Instructions to follow
Across the records below, how many lines contain the string "width"? Give the number by itself.

Source data
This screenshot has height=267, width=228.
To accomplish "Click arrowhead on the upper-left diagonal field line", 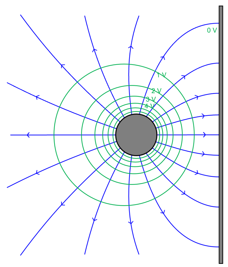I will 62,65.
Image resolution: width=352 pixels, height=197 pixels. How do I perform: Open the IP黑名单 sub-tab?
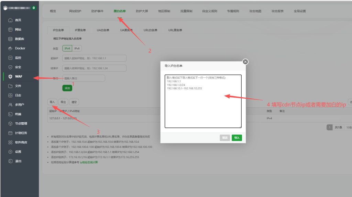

* * *

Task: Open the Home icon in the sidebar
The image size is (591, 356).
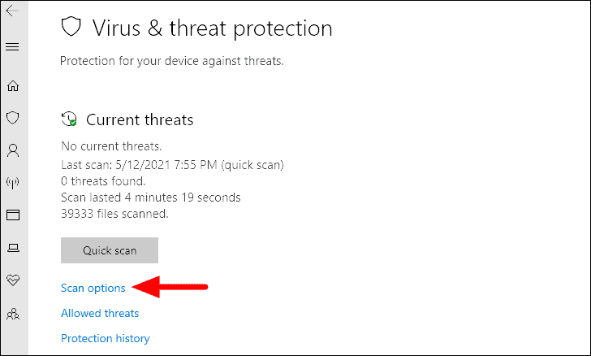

Solution to this task
2